As one speaker put it, “It isn't safe for a woman to ride there now.” I wondered, How is that? Do the homeless have a mounted posse? If not, why not just carry a saber when you go galloping?

But of course, it's a lot easier to eliminate the savage habitat of those poor folk of the bush than to come to terms with them. Fore! Catch you at the 19th Hole.

Crack in the Tarmac

Just as the local opposition to the proposed 63 percent expansion of Los Angeles International Airport was beginning to build, hints of fault lines in Mayor Dick Riordan's campaign to sell the unpopular project appeared last week.

What seems to be causing a rift is nothing less than our mayor's unslakable craving for cronyism. As a result of some rare critical coverage in the Times, the mayor apparently decided to ease out the professional PR firm of Edelman Public Relations, which contracted with the Department of Airports for $1.6 million to help sell the expansion project. Instead, someone named Barbara Johnson, who seems to be well-connected with the regular Democratic power structure and to have been involved in some electoral campaigns, will get the job.

The expansion-opposition leader, Council Member Ruth Galanter, cried “foul” when she heard that a city agency was already hiring campaigners for a controversial city project that has yet to be reviewed by the council. Yet this shift is probably great news for airport opponents: Edelman has a reputation for competence, and the last Johnson campaign I recall was Ira Reiner's final hurrah in 1992.

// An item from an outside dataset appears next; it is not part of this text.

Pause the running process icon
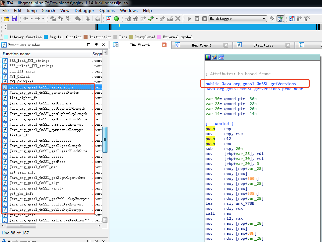pyautogui.click(x=197, y=19)
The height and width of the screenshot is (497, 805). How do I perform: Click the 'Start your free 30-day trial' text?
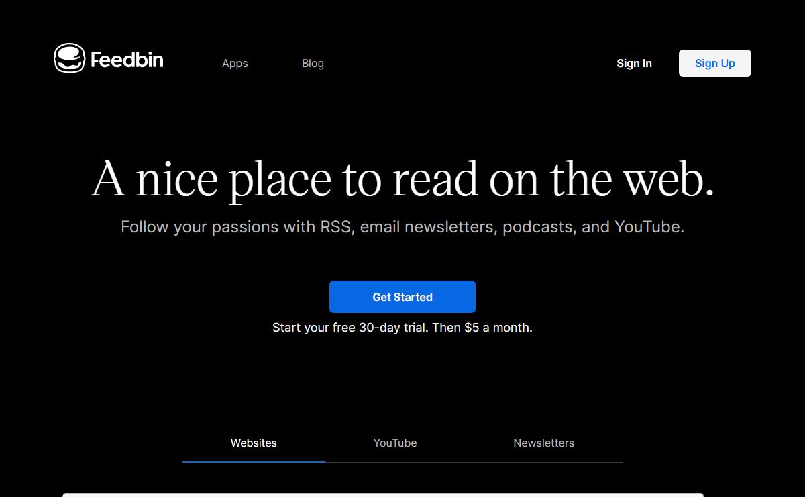pyautogui.click(x=350, y=328)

The move also suggests that the mayor, by second-guessing his own hand-picked Airport Commission, is undermining the authority that's primarily responsible for selling the expansion. Airport Commission president Dan Garcia was rumored to be particularly miffed by the mayor's PR change order.

Garcia, as you may recall, was also stung by the Mayor's Office back in December. Around Christmas, all city commissioners received a polite order not to speak at the charter-commission hearings without clearing their remarks in advance with the Mayor's Office. As it just so happened, though, Garcia was the only sitting commissioner who'd actually spoken to either charter body at the time.

Kick Thy Own Self

“The fortunes made from carving up [the San Fernando Valley] mostly went over the hill to the 'real' Los Angeles . . . Largely, in this story, the Valley has played rube and victim.”

Thus Times columnist Robert Jones – in the highest of dudgeons – last Sunday cast the city's disgruntled ultramontane quarter in its favorite role as victim of the callow-handed downtown business clique. (He was complaining specifically of Los Angeles' reluctance to share its water supply with the putative Valley breakaway city.)

What Jones somehow forgot to mention was that the main downtown entity to whom those “fortunes” accrued was the Chandler family, whose newspaper was also the major promoter both of the Owens Valley water project and of the San Fernando Valley's consequent development. This, of course, was the same newspaper that now employs Jones.